**GOAL OF THE EXERCISE:**
Return every line of the records below verbatim, with no pictures in the copy.

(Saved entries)
>>
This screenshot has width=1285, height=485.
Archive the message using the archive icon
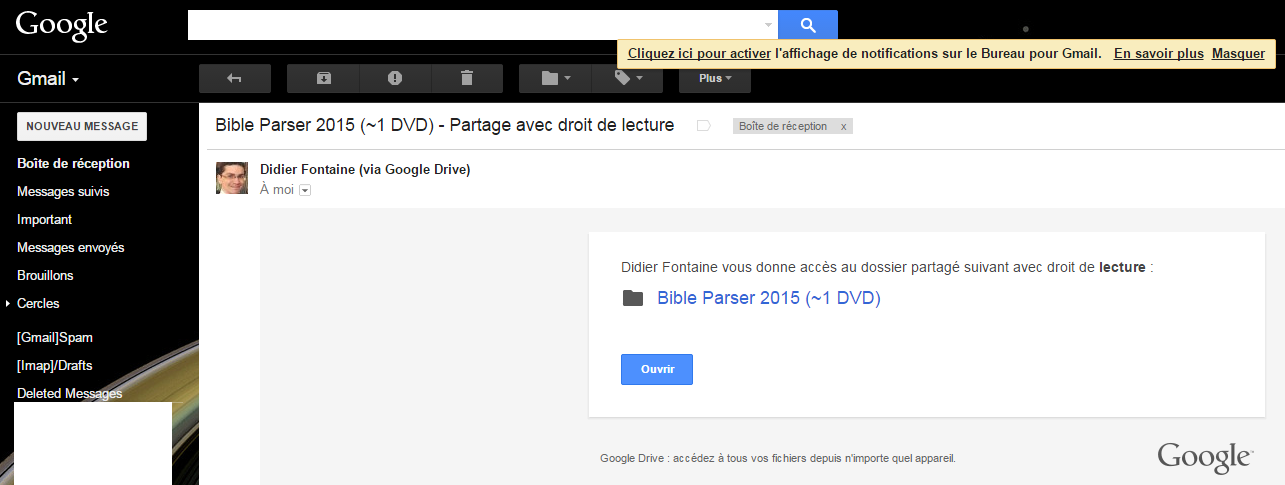pyautogui.click(x=323, y=78)
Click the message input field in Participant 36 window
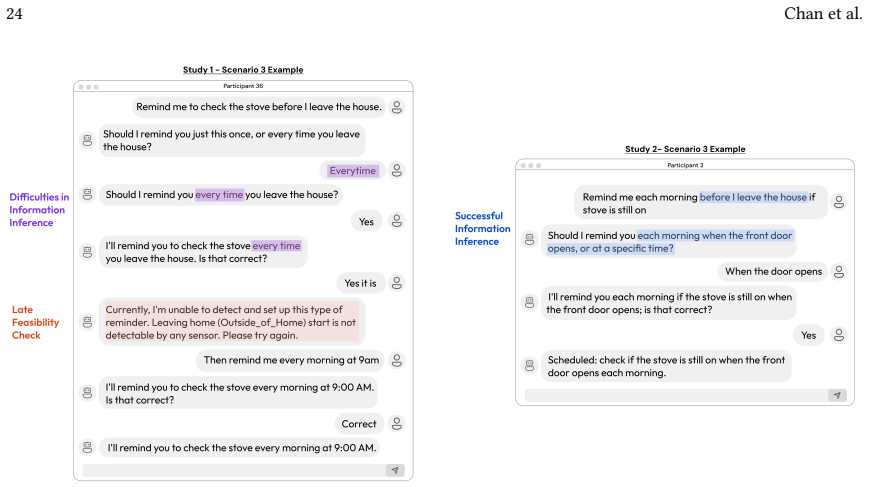The width and height of the screenshot is (869, 487). click(234, 470)
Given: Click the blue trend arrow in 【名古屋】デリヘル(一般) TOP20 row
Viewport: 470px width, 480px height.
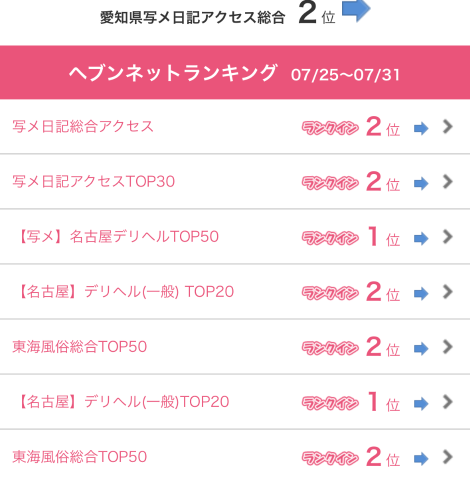Looking at the screenshot, I should pos(421,294).
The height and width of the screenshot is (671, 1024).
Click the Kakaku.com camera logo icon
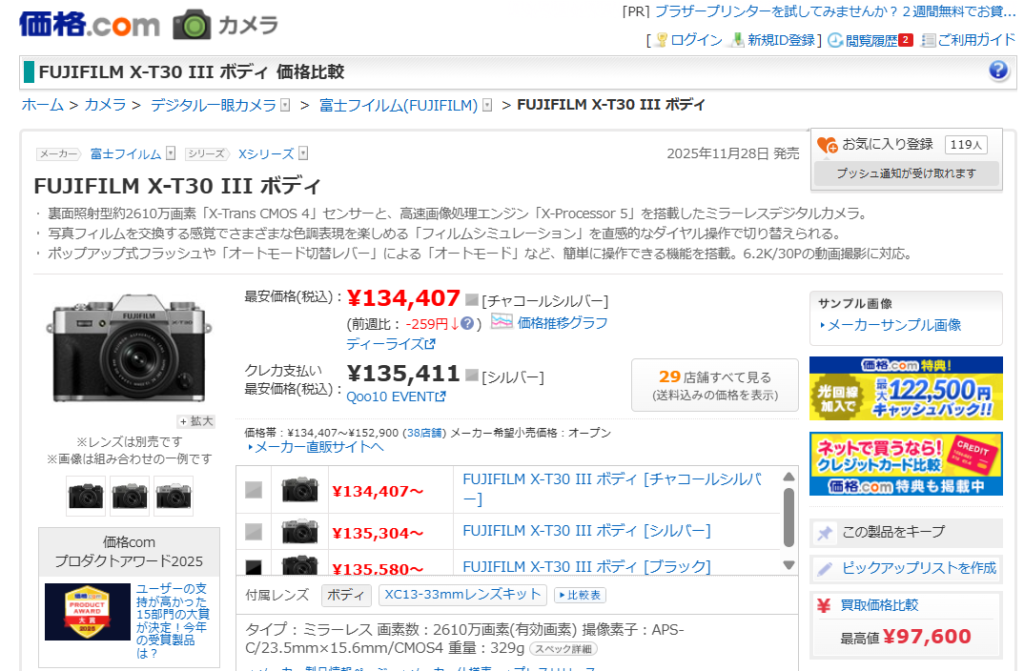[x=192, y=25]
<<
**REPLY TO THE EXERCISE:**
This screenshot has width=1285, height=485.
Archive the message using the archive icon
pyautogui.click(x=323, y=78)
Click the message input field in Participant 36 window
The width and height of the screenshot is (869, 487). click(234, 470)
Given: Click the blue trend arrow in 【名古屋】デリヘル(一般) TOP20 row
Viewport: 470px width, 480px height.
Looking at the screenshot, I should pos(421,294).
The height and width of the screenshot is (671, 1024).
Click the Kakaku.com camera logo icon
[x=192, y=25]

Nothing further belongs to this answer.